🤖 AI Summary
This work addresses the challenge of conducting effective adversarial attacks on real-time automatic speech recognition (ASR) systems, which are inherently constrained by causality and thus limited in their ability to leverage future context. To overcome this limitation, the authors propose Semantic Gambit, a novel approach that integrates a low-latency large language model (LLM) as a semantic prior into the acoustic adversarial attack framework. By dynamically generating semantically guided perturbations during live audio streaming, the method circumvents the causal information bottleneck of real-time ASR. Experiments demonstrate that Semantic Gambit substantially enhances attack efficacy, increasing the word error rate to 35.6% on standard benchmarks—three times higher than the best existing methods—thereby underscoring the critical role of semantic priors in real-time adversarial attacks against ASR systems.
📝 Abstract
Automatic Speech Recognition (ASR) systems operating in real-time settings must process acoustic input under strict temporal constraints, where transcription decisions are inherently made on incomplete information.
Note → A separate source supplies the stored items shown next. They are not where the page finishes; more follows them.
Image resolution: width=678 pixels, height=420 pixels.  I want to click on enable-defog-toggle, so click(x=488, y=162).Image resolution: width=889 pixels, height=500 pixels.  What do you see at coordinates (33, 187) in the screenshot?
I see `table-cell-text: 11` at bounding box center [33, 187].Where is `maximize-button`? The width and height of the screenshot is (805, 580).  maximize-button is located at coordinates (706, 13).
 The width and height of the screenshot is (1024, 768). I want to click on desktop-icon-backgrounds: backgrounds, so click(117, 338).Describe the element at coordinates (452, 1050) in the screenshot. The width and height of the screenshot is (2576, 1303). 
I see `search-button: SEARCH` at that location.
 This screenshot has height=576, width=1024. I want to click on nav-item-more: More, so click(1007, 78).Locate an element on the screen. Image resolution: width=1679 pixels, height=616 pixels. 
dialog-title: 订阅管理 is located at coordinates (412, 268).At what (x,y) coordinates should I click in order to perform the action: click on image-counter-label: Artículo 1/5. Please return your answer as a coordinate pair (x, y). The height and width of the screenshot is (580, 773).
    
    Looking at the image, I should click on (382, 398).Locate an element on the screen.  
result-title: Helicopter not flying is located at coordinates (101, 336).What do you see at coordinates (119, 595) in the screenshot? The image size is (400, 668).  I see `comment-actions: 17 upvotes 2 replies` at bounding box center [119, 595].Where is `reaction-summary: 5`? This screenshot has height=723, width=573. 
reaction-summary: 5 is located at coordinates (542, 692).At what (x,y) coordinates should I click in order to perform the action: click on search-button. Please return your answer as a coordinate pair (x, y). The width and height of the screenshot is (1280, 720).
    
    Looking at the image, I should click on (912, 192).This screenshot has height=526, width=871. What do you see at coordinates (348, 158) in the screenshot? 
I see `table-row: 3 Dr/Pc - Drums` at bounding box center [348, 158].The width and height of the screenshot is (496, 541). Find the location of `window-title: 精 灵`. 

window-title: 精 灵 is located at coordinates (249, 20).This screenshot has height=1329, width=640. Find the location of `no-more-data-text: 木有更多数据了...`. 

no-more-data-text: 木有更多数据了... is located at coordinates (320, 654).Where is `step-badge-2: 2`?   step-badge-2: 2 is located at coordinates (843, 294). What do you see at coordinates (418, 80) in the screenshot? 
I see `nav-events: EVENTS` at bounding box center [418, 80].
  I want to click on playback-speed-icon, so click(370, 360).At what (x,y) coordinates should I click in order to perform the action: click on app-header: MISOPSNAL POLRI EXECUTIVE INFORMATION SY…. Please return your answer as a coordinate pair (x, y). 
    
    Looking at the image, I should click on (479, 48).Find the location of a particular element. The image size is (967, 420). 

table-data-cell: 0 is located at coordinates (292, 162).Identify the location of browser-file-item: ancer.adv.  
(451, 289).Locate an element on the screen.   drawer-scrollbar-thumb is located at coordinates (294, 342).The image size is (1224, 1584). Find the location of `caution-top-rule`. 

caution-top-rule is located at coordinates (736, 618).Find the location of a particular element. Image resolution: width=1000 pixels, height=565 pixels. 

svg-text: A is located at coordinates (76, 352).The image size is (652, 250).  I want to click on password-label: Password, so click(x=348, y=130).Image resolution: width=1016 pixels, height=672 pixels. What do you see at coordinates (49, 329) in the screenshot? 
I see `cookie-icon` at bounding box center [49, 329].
This causal constraint serves as an information bottleneck on attackers, significantly limiting attack performance. Our new Semantic Gambit attack breaks this causal limitation by augmenting the adversary with predictive context derived from a Large Language Model in real-time. Our experiments show that this form of augmentation can elevate the corpus-level Word Error Rate to 35.6% -- a three-fold increase over the current state-of-the-art. Ultimately, this work reveals how common, low-latency LLM tooling can be exploited to systematically subvert real-time ASR pipelines.